La Banque du Canada a comme fonction de contrôler la trésorerie du gouvernement fédéral et les liquidités des banques à charte du Canada. Cette fonction lui accorde donc une place privilégiée au sein du système économique, ce qui est le cas d'ailleurs pour toutes les banques centrales dans tous les pays.

C'est la Banque du Canada qui finance l'énorme déficit annuel du Gouvernement fédéral, en plus de gérer l'énorme dette fédérale canadienne de près de six cents milliards de dollars. Ce financement provient, par le biais des obligations, de tous les agents financiers de l'économie, mais surtout des Banques à charte.

Selon que l'une des deux entités (gouvernement ou banques) se retrouve avec des surplus ou des besoins de liquidités à court terme, la Banque du Canada éponge les surplus et comble les manques par le mécanisme des Bons du trésor.

Les taux d'intérêt

Son pouvoir de manoeuvre aboutit à la fixation du loyer de ces liquidités, soit le taux d'escompte.

Se pose aussi le cas où, sans problème immédiat de liquidité à l'intérieur du pays, la banque centrale intervient pour des fins purement monétaires. Entre autres, il peut s'agir d'une situation relative à la valeur internationale du dollar canadien.

Lorsque la Banque du Canada annonce le niveau du taux d'escompte, elle fixe, du même coup, les autres taux d'intérêt. Ceux-ci s'ajustent à la variation annoncée en même temps, dans le même sens et dans la même amplitude;  l'exactitude des ajustements varie selon la concurrence entre les institutions financières et le climat économique.

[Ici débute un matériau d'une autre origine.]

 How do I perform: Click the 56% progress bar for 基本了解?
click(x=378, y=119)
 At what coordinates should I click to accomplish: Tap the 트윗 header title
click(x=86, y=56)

L'économie nationale dans le monde

Finalement, cette économie nationale ne peut pas fonctionner en vase clos, oubliant le monde extérieur.  La Chine de la Révolution culturelle s'est ouverte au monde depuis longtemps.  Les pays soviétiques commencent un long cheminement dans le même but.  Même l'Albanie semble être sortie de sa coquille.  Comment donc sont structurées les relations entre l'économie nationale et l'économie mondiale et globale?

Le schéma des relations de l'économie nationale avec le monde

  E = Exportations
  I = Importations
  IE = Investissement étranger
  FC = Fuite des capitaux

La circulation physique

Dans la circulation physique, les établissements nationaux exportent des produits vers le monde extérieur.  En retour, le marché national reçoit les importations internationales.

La circulation monétaire

Dans la circulation monétaire, notre économie nationale reçoit le paiement des exportations et paie les importations, donnant la balance commerciale.  En plus des exportations et importations physiques, les invisibles affectent aussi notre balance commerciale:  transport, tourisme, dividende et intérêt.  Finalement, la balance des capitaux est constituée par le marché monétaire, les investissements étrangers et la fuite des capitaux.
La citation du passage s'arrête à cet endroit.